## DIRECTIONS
Count how many lines of the data include the string "computer", then say that number and stop.

==== DATA RECORDS

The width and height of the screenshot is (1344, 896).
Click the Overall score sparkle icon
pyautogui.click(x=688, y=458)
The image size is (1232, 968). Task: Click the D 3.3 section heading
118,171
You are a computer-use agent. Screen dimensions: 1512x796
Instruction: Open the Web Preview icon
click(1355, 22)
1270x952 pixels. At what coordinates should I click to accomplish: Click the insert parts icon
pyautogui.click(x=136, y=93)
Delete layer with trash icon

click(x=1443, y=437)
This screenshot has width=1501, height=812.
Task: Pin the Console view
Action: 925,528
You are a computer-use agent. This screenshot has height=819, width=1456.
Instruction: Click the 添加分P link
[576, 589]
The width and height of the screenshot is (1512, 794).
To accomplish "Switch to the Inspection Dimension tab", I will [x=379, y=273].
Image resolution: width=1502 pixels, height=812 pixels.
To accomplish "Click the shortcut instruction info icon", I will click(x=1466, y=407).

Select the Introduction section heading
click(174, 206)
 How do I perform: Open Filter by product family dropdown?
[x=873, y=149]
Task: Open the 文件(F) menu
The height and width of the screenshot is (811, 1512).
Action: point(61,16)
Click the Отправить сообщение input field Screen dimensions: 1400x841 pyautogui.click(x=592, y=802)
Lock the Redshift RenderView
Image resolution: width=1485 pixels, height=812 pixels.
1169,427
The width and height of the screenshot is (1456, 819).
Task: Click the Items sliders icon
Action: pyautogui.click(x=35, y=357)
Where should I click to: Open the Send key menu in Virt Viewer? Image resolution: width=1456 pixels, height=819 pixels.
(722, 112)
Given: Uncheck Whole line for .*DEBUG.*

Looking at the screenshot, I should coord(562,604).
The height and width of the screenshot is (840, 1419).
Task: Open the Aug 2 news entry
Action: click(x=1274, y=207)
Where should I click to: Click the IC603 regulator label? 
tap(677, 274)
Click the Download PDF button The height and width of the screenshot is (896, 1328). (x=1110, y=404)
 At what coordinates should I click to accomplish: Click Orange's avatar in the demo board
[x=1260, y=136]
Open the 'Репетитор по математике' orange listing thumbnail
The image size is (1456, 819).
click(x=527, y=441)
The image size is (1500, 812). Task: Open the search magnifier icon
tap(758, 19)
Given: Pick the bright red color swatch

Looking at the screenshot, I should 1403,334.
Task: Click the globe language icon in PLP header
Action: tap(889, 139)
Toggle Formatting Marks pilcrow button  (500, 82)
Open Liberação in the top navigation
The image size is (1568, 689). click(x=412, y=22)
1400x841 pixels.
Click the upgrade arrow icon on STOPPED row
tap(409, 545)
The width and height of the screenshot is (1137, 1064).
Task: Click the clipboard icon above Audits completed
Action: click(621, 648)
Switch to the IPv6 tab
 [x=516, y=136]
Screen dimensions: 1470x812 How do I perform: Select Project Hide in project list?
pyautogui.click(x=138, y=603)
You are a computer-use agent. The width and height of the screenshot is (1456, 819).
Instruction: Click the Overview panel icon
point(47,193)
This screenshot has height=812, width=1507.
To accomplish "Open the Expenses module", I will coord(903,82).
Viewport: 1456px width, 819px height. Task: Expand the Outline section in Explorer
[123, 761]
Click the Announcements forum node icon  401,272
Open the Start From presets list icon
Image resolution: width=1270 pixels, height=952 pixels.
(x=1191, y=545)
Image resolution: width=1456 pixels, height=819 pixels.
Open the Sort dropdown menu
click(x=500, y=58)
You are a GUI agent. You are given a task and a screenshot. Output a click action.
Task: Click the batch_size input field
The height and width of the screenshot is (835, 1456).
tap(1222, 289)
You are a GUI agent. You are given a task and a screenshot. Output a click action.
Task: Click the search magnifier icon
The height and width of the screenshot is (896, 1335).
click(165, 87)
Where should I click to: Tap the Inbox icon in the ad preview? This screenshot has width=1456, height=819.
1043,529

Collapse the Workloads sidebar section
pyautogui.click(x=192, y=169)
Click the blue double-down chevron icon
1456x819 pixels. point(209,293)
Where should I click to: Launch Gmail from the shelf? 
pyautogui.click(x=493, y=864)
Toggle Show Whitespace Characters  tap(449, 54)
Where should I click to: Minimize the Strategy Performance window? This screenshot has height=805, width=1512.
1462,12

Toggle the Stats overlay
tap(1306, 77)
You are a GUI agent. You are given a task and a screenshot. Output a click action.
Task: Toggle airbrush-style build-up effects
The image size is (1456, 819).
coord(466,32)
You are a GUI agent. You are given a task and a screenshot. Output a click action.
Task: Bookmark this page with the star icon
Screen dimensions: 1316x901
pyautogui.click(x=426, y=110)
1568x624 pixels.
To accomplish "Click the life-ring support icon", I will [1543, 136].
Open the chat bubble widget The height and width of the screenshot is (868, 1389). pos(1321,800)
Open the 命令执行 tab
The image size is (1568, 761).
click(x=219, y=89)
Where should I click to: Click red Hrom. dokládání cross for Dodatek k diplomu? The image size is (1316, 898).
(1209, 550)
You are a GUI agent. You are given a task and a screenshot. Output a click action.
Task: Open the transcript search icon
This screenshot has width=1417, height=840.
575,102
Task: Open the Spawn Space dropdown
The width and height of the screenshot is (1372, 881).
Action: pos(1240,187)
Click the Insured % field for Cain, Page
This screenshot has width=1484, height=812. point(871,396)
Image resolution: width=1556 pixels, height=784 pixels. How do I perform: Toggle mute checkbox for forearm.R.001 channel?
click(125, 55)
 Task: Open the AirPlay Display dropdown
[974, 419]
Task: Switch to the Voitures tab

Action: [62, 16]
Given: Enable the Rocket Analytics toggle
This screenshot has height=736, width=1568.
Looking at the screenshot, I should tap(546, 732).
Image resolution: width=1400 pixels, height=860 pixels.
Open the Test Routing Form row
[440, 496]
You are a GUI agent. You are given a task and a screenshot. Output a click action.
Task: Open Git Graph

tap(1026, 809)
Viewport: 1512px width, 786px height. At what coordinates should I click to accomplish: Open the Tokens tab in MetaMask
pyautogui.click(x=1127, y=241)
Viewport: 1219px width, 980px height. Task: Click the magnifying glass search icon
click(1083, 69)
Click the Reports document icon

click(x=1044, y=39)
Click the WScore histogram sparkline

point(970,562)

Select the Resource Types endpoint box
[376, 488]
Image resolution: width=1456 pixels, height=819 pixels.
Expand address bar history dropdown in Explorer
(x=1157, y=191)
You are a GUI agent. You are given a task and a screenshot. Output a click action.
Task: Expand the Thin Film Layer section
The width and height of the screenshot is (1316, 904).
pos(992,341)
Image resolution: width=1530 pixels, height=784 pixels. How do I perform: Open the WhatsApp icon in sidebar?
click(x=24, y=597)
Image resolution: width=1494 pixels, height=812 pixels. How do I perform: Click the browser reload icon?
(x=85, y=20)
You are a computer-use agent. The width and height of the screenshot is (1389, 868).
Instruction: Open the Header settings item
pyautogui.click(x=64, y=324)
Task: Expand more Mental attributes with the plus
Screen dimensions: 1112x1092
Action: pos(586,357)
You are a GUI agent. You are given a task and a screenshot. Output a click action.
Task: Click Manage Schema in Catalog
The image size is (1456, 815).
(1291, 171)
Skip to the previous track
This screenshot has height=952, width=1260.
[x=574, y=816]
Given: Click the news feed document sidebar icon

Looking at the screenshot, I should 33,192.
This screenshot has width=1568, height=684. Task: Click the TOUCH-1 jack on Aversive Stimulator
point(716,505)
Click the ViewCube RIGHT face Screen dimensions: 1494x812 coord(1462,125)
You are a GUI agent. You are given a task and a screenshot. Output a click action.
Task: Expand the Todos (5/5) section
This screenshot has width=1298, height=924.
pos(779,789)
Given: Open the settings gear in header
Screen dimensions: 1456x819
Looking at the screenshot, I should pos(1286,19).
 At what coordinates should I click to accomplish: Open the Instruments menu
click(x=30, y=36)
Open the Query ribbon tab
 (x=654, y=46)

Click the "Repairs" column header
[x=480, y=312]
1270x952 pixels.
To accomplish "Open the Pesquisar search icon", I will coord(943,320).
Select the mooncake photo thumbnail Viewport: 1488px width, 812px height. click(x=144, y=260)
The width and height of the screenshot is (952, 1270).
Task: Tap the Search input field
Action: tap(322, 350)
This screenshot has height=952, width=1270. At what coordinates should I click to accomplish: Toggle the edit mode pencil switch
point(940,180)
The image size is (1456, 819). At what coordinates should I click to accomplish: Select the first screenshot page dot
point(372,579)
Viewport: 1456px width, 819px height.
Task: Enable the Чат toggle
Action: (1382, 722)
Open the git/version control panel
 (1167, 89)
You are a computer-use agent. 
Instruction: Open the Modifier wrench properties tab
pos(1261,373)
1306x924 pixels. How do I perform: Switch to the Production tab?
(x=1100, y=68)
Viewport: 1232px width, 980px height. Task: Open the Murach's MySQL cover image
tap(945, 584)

========

## ANSWER BELOW
5